RHEL is a big bit of software with an awful lot of strings demanded from its bow now which would tax development in niche companies in themselves, such as Xen and RHDS and the whole administration and support infrastructure around them. I hope Red Hat isn’t going to end up running on empty.
2006-09-23 3:38 pmExcel Hearts Choi
Does Fedora have graphical administration like those in RHEL?
2006-09-23 5:34 pmSouthern.Pride
Yes, it has the same graphical admin tools, I am running Fedora Core 5 right now. I like it because it has lots of extra apps and programs you can add on.
i thought we already had this thread last week (and the wxwidgets gui one too?)
anyway, this really isn’t supposed to be beta 1, it’s actually just a preview release, more of an alpha i guess.
i originally thought rhel5 was going to be released in sept/oct and be based on fedora5, apparently now it’s going to be december (or later) and fc6….

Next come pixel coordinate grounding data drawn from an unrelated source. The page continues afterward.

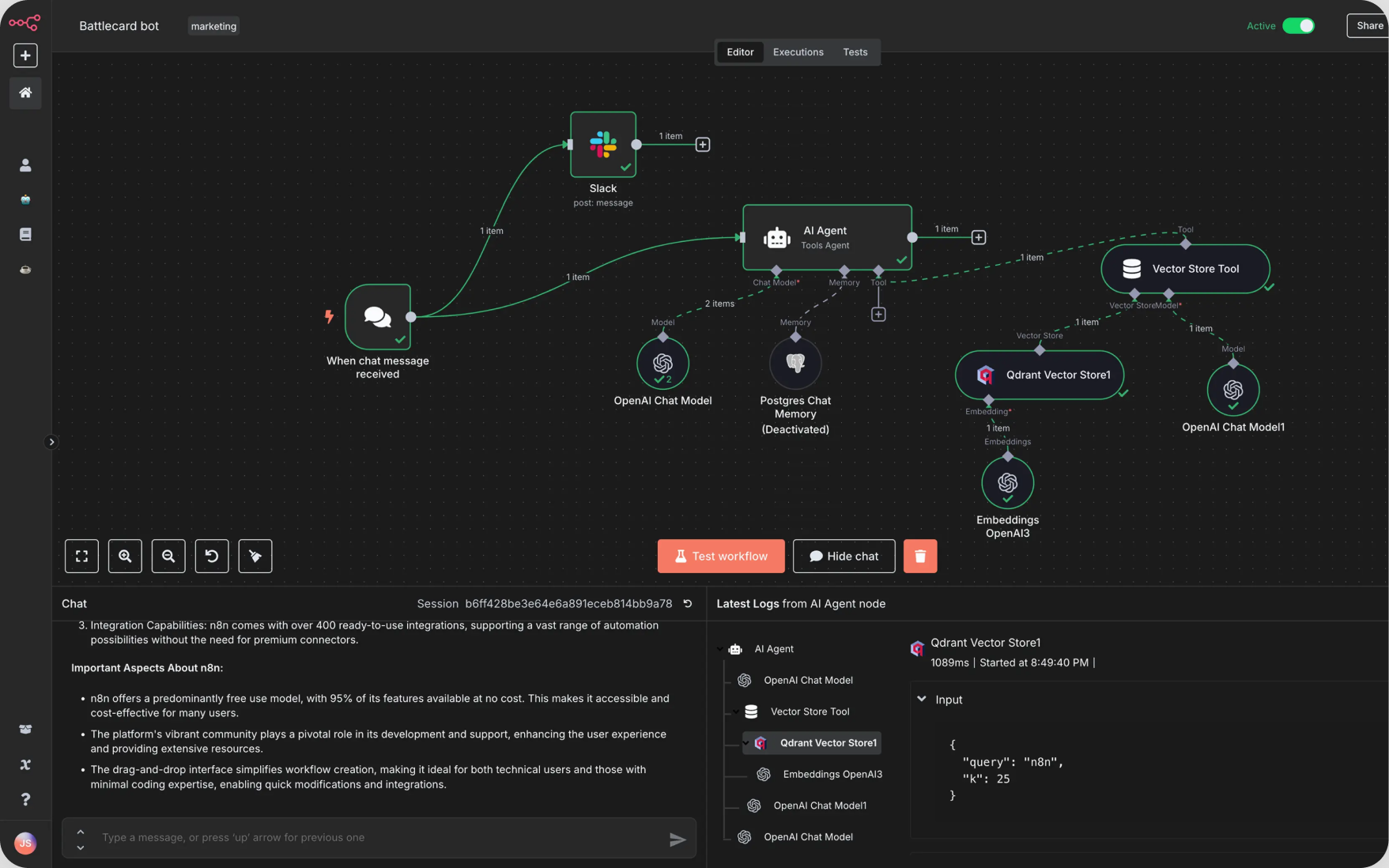This screenshot has width=1389, height=868.
Task: Send the chat message with arrow icon
Action: [677, 839]
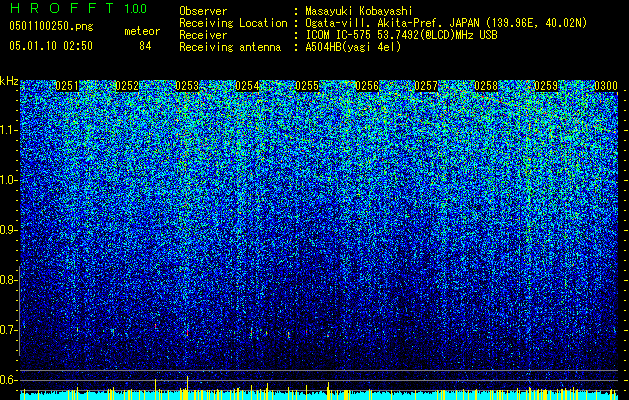The image size is (629, 400).
Task: Click the 0255 time label
Action: pyautogui.click(x=307, y=86)
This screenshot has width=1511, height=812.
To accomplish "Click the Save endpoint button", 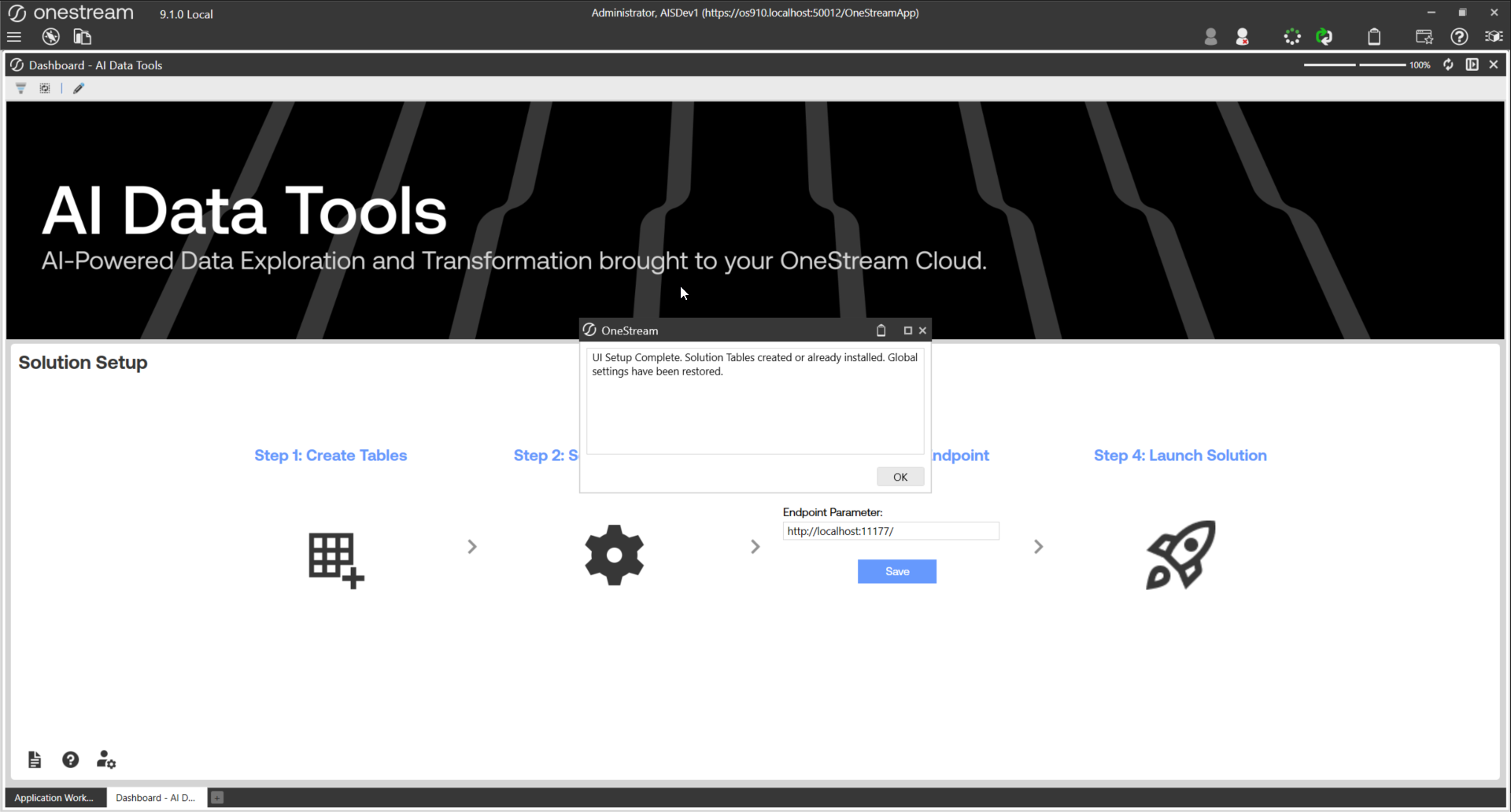I will click(x=896, y=572).
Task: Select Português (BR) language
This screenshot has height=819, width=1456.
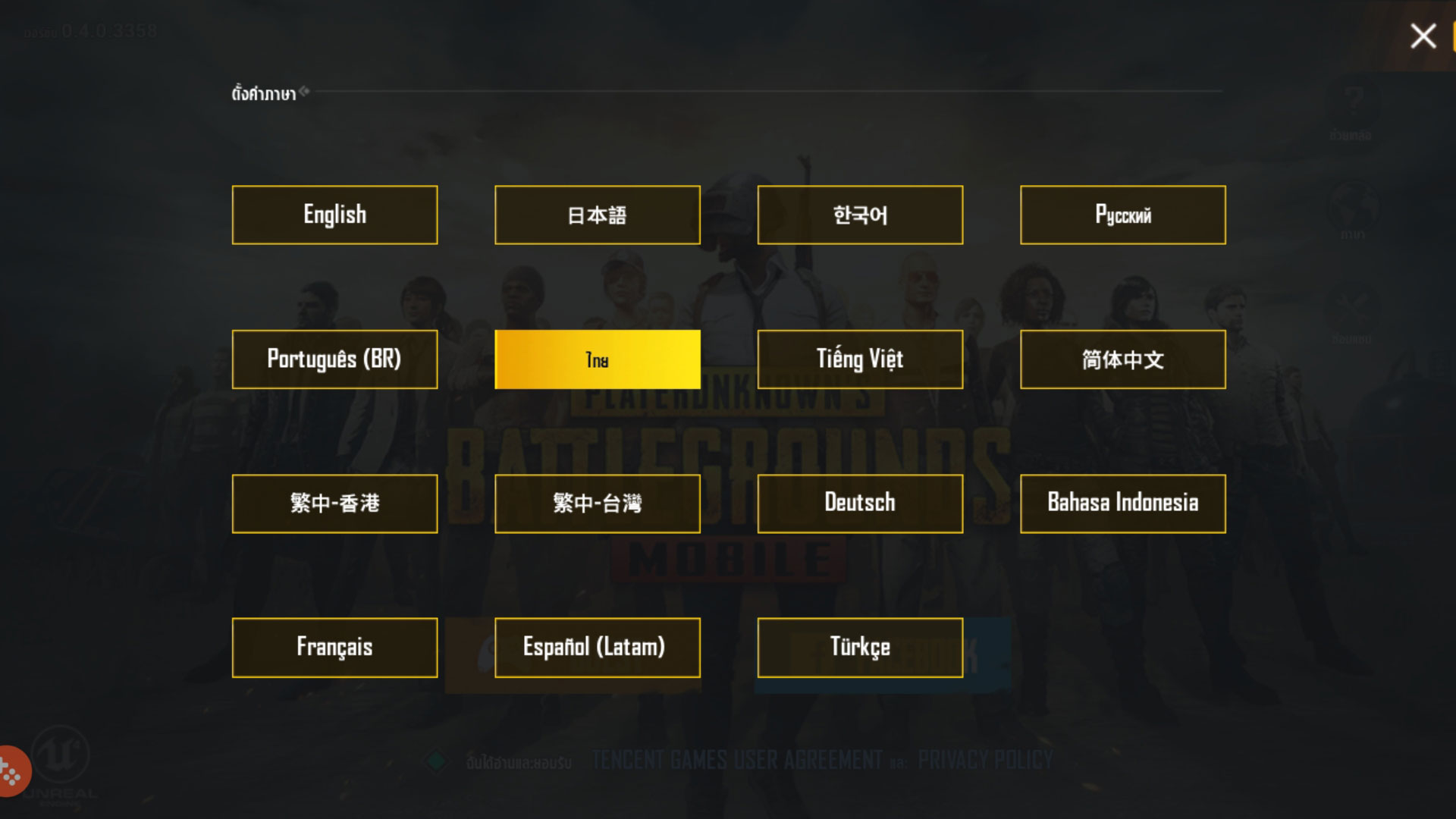Action: [334, 359]
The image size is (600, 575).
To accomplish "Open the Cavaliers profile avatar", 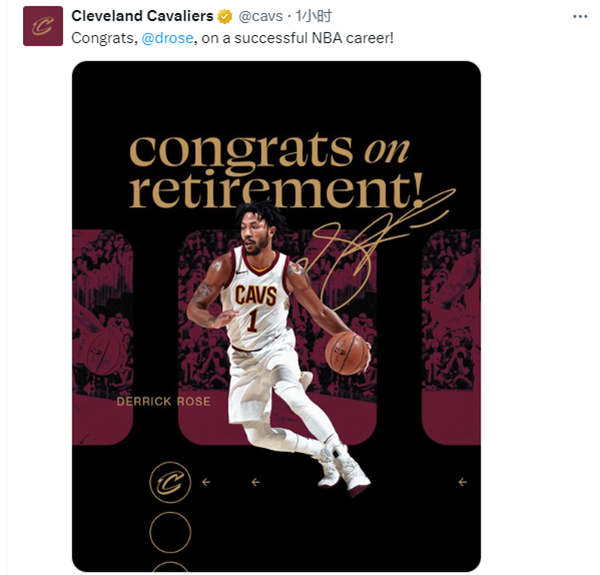I will [39, 26].
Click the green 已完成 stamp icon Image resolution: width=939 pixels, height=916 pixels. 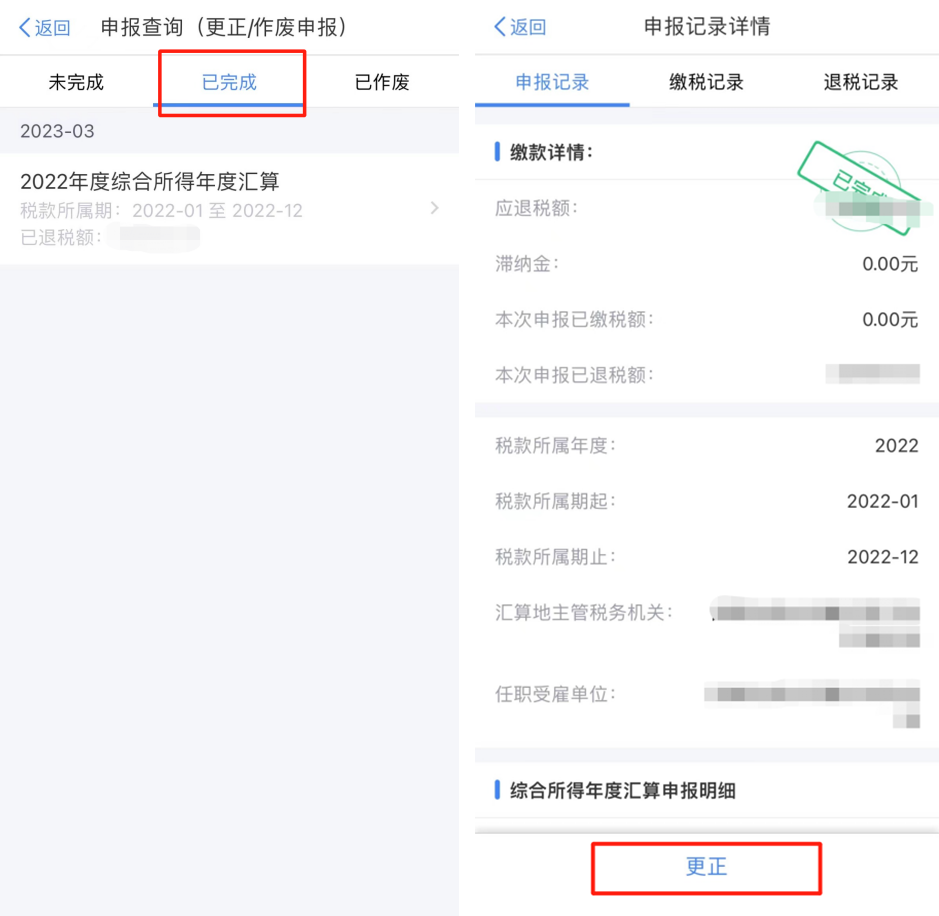859,188
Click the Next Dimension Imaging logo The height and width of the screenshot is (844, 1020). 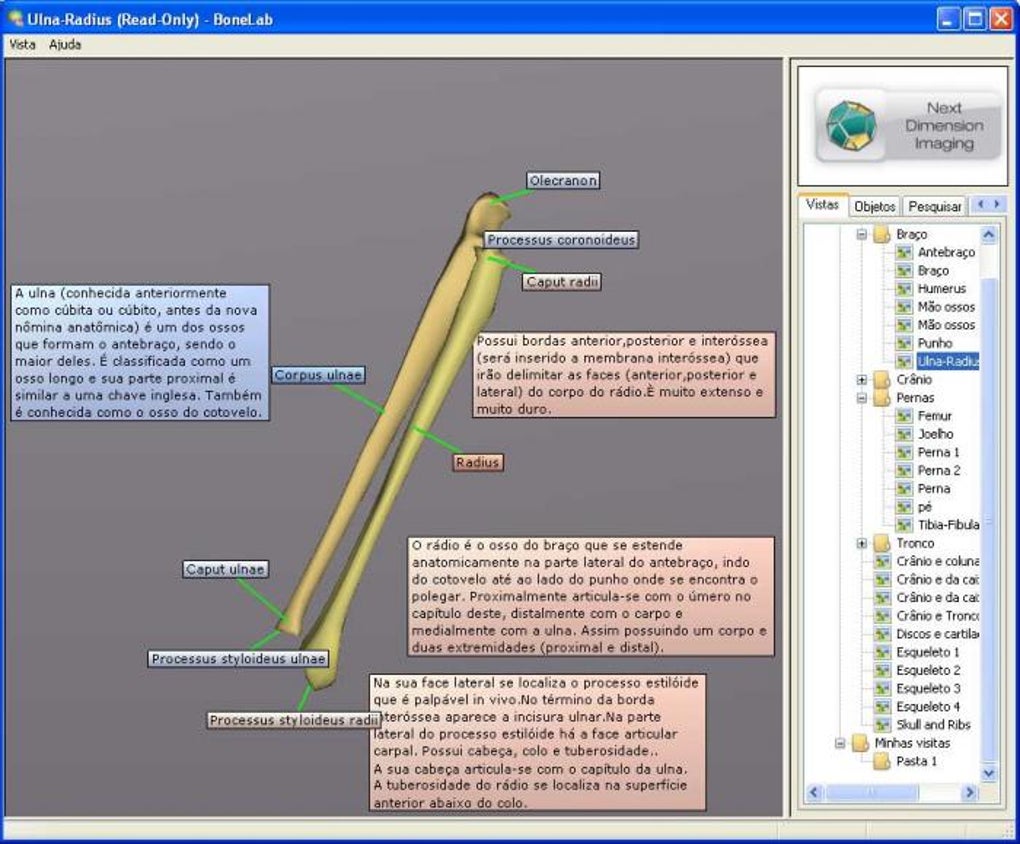tap(907, 125)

and why would a heavily rpm-based distro, move to apt (written for debs) when yum has worked fine for fedora for years and apt-rpm is a joke? damned ubuntu nutters!
that said, up2date/rhn was a total mess, in fact it was one of the few things that centos differed from redhat with – they already moved to yum!
2006-09-23 12:36 pmsbergman27
“””anyway, this really isn’t supposed to be beta 1, it’s actually just a preview release, more of an alpha i guess.”””
No. According to RedHat, Fedora is their alpha:
So it would be hard to call *this* an alpha, when the alpha that RHEL5 is supposed to be based upon (FC6) won’t be released until October.
It all get’s a bit confusing, I know.
I thought fedora was the rhel sandbox.
2006-09-23 10:06 pmzizban
Nope. That idea was dropped long ago. RHEL is based on and takes stuff from Fedora but it is not it’s sandbox.
This article talks about the “thouroughly broken package management system”, which leads me to believe something along the lines of the OpenSuse 10.1 debacle. However, the article later states that the problem came from “back-end troubles with Red Hat’s repositories nearly prevented yum from working at all”. While there might be big changes for Red Hat with respect to package management, at least the problem is limited to the repositories. What I mean to say is that Red Hat (more precisely Fedora) has extensive experience getting yum/pup/pirut to work with repositories, so I would expect them to have things working perfectly by the time RHEL 5 ships. That still, however, does not explain why they can’t get the repositories working right now.